Scottish independence: Priorities and powers
- Published
The politics of independence is about what you can do independently. Well of course it is. But we're learning that it's also defined by what has to be, or could be, done together by independent nations.
On Monday, Deputy First Minister Nicola Surgeon faced the question of whether an independent Scotland would need its own intelligence-gathering organisation, or if it would seek to share with the rest of the United Kingdom.
One argument goes that 300-plus years in a union means Scotland can lay claim to at least a population share of shared resources and assets, from embassies to Royal Naval ships to central bank reserves to welfare bureaucracies.
So what about MI5 and MI6? Both are so secretive, who is to know which bits could be split? And if they were, could you be sure who works for which side? I don't know any spooks. I don't think so anyway. But at headquarters, I doubt they'd entertain the notion for long.

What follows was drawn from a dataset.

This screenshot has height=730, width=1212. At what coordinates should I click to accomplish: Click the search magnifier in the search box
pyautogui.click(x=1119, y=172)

A BBC Scotland debate looked into the case for separate or integrated immigration and asylum laws, not least if there were to remain free passage across the border.
Cables and subsidies
Much bigger and hopefully simpler issues are around the electricity grid and transport. Both also arose with the start of a new campaigning week.

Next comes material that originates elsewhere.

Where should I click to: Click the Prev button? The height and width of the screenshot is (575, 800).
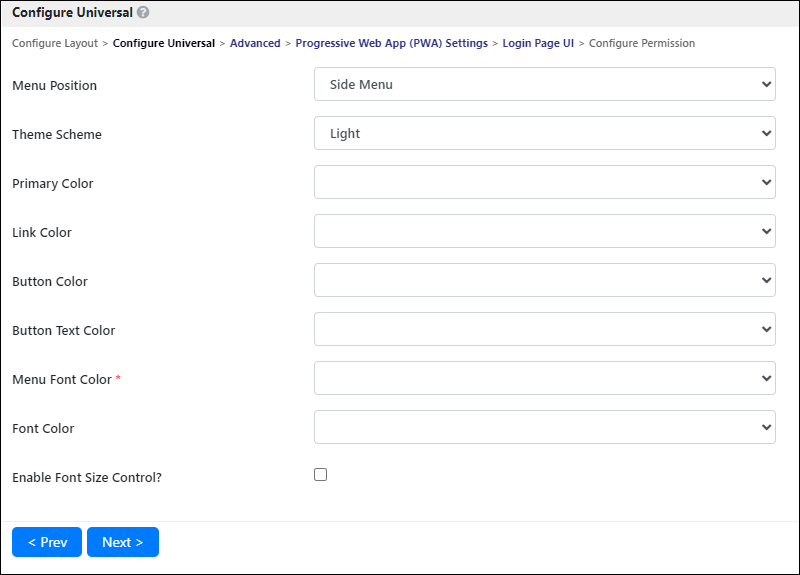point(47,542)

On the grid, the cross-border trading of electricity took a step forward, with a memorandum of understanding between Ireland and the UK about selling renewable power across the Irish Sea.
This, said the pro-independence side, demolishes the argument that Scottish consumers would have to subsidise all their own renewables. The argument, put forward by energy secretary Ed Davey among others, went on to suggest the subsidy loading would increase by a factor of as much as ten.
It's not an argument that takes much demolishing. The drive towards renewables is not being pursued in any one country, but across Europe, with climate change commitments made more widely. There are requirements to meet renewable targets, weighted towards those countries best able to pay.
So Luxembourg has to hit the highest per capita target in the EU. It makes sense for it to do so by trading its renewable obligations with those countries which have a comparative advantage in producing green energy.
Having such an advantage in wind and marine renewables, Scotland ought to be able to help others hit their targets, at times when Scotland is producing more than it needs. An independent Scotland could do so by selling into England and to the continent, through cables yet to be laid across the North Sea.
The government at Westminster, facing increasing resistance from anti-turbine campaigners, needs Scotland to meet its ambitious renewables targets if the UK is to meet more modest ones.
And we've learned this weekend that an independent Scotland would not set its subsidy system independently of its southern neighbour, but in an integrated British Isles market, and perhaps an increasingly integrated European one.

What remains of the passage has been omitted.